##### RECORDS TO USE

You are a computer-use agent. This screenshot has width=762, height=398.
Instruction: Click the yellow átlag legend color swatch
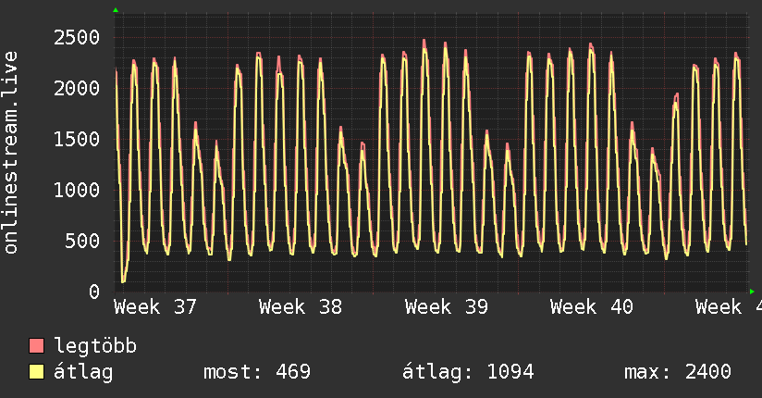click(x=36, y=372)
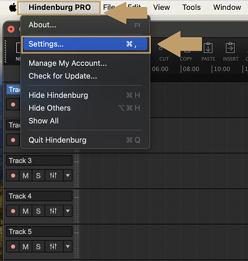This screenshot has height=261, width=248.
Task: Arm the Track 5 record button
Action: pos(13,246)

##########

**PROBLEM TO SOLVE**. Set down the data exactly as it appears, without any images.

**OUTPUT OF THE TASK**.
You are a computer-use agent. This screenshot has width=762, height=398.
Instruction: Click the yellow átlag legend color swatch
click(x=36, y=372)
This screenshot has height=261, width=248.
Task: Arm the Track 5 record button
Action: pos(13,246)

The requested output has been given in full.